→ **Raw data**:
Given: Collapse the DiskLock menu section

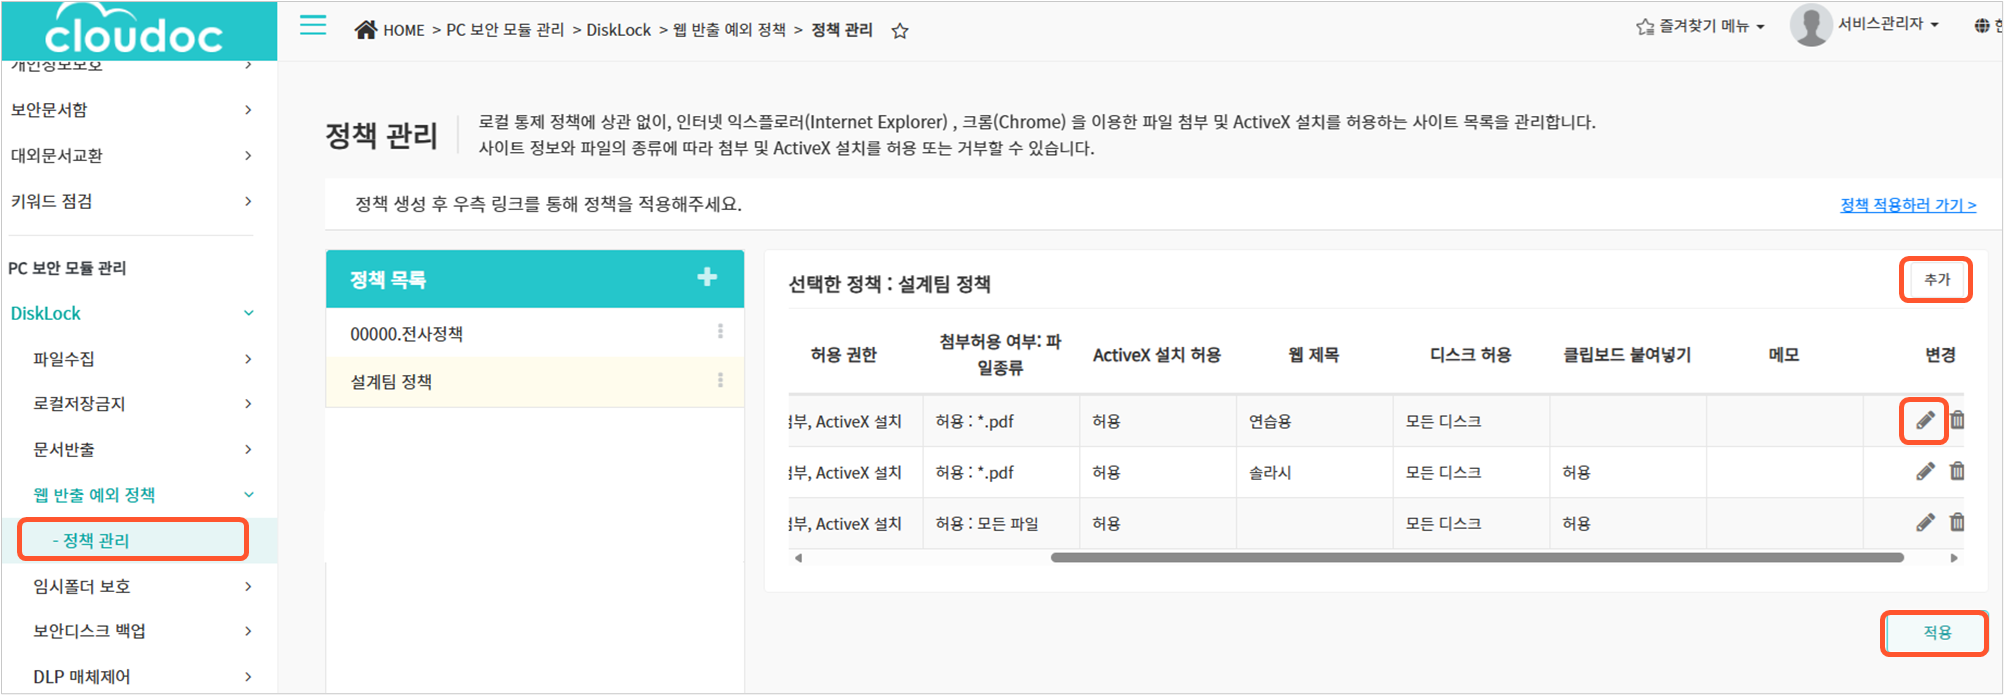Looking at the screenshot, I should 249,313.
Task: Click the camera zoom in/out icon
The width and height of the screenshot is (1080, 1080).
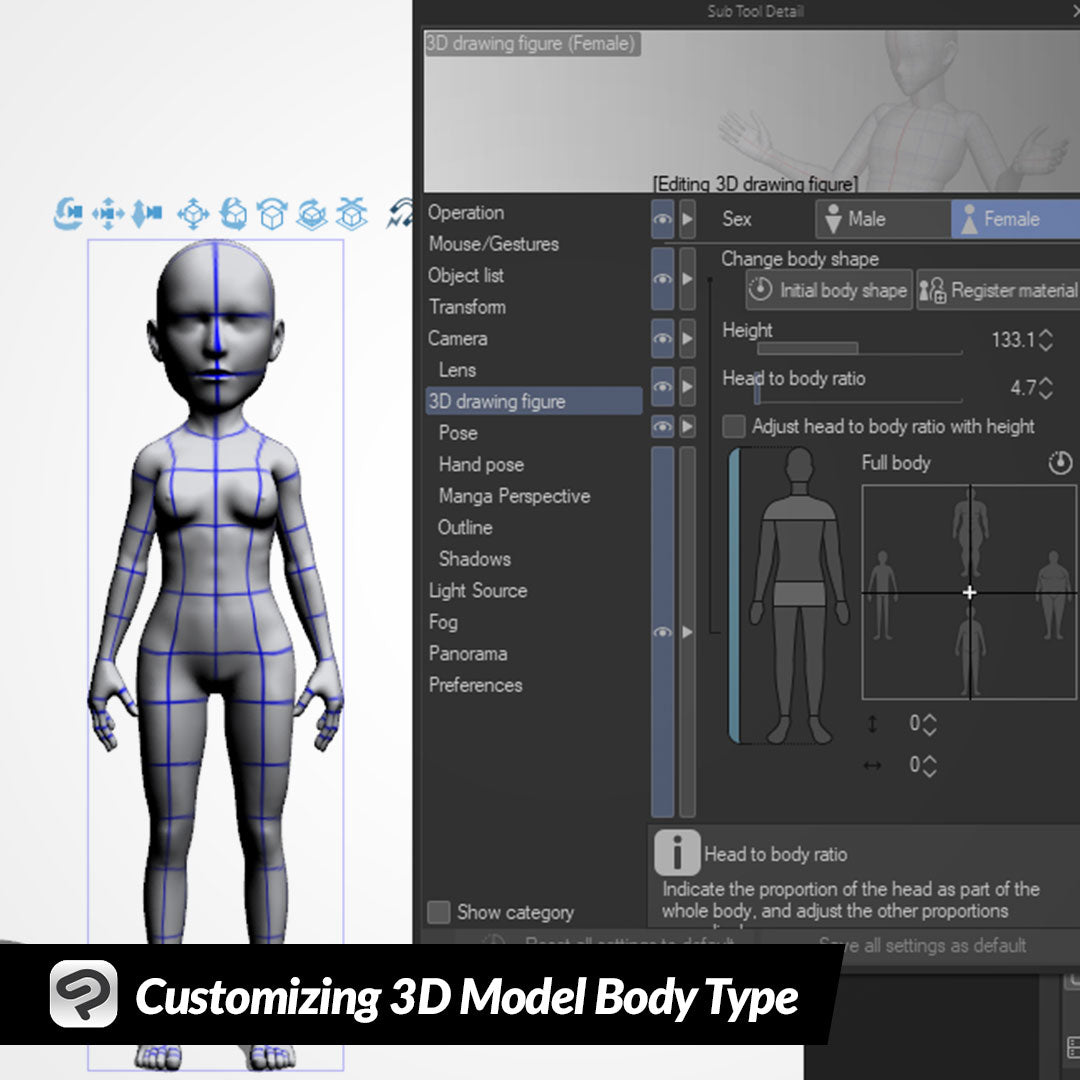Action: pyautogui.click(x=147, y=213)

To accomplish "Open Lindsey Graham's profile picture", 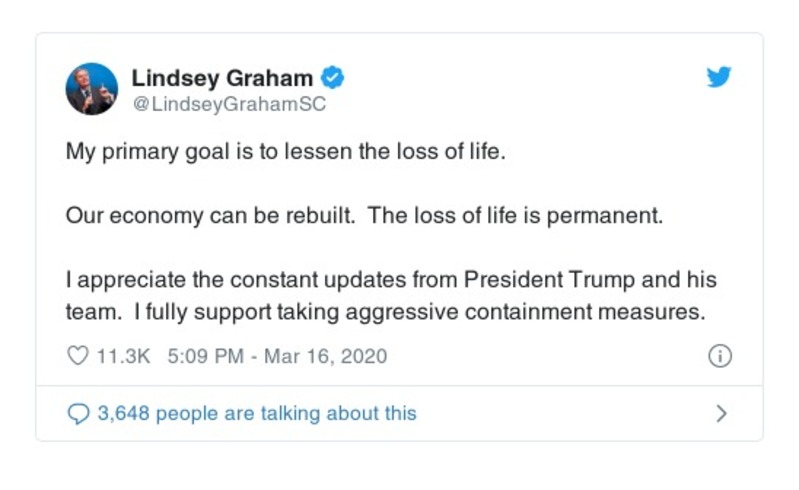I will (x=92, y=89).
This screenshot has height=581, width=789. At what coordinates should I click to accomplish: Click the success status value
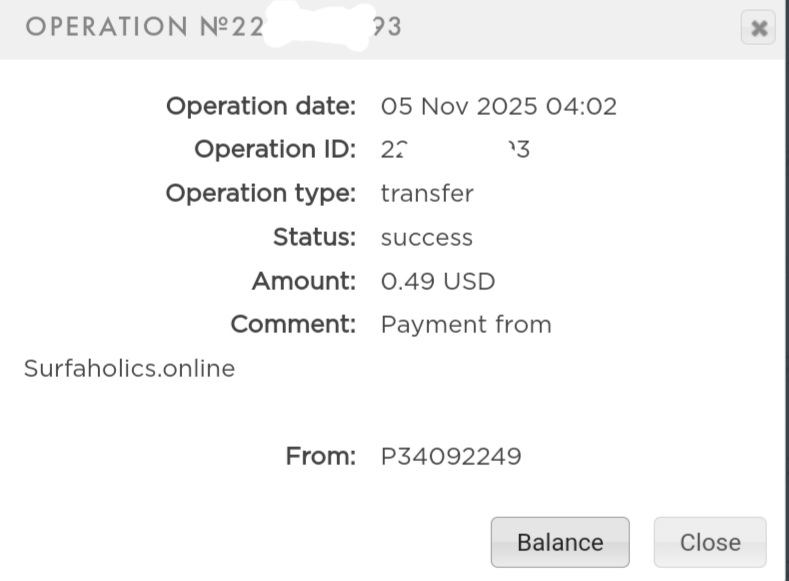point(427,238)
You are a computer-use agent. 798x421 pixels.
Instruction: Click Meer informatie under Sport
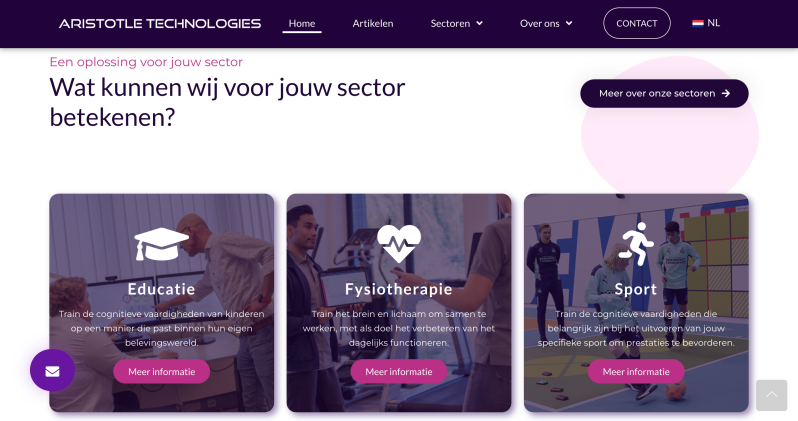point(636,372)
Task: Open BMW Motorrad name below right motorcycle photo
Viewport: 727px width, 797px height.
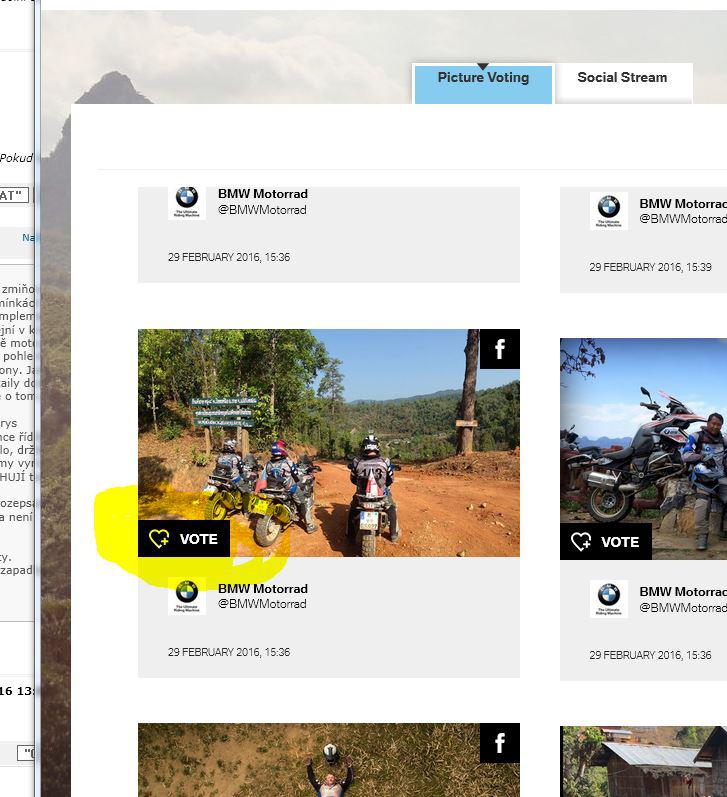Action: pyautogui.click(x=682, y=592)
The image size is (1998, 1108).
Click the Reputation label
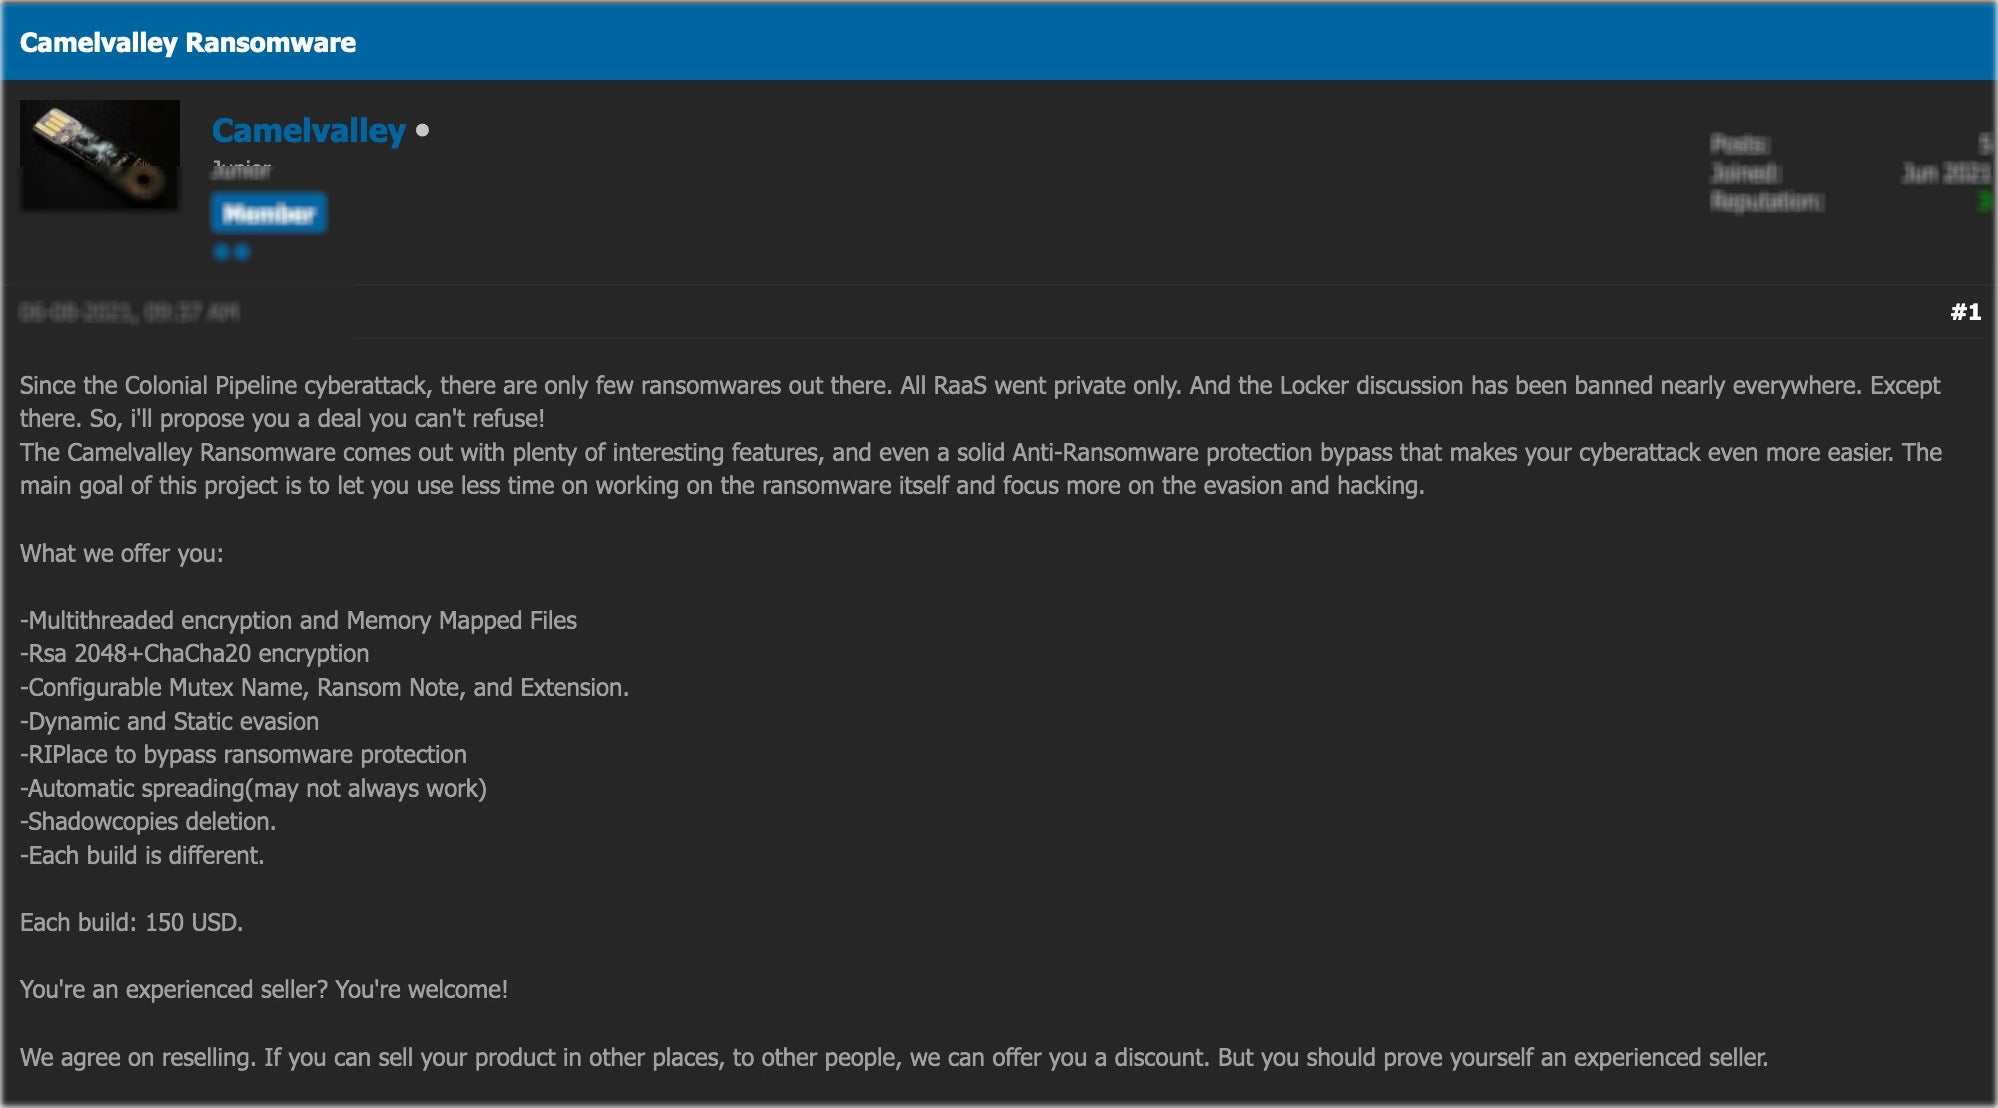point(1766,202)
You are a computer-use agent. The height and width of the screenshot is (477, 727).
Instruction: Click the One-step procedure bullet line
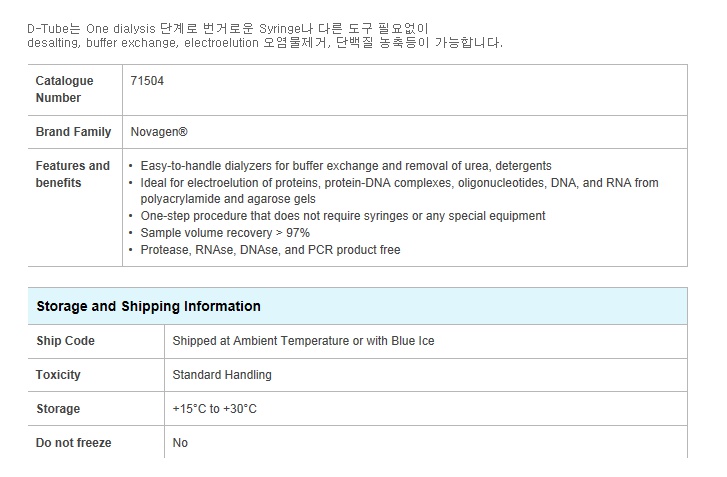point(343,216)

→ **Activity**: Copy each line of the listing above that contains the word "agent".

→ **Completed exercise**:
You are a computer-use agent. 798x421 pixels.
You are a computer-use agent. The height and width of the screenshot is (477, 727).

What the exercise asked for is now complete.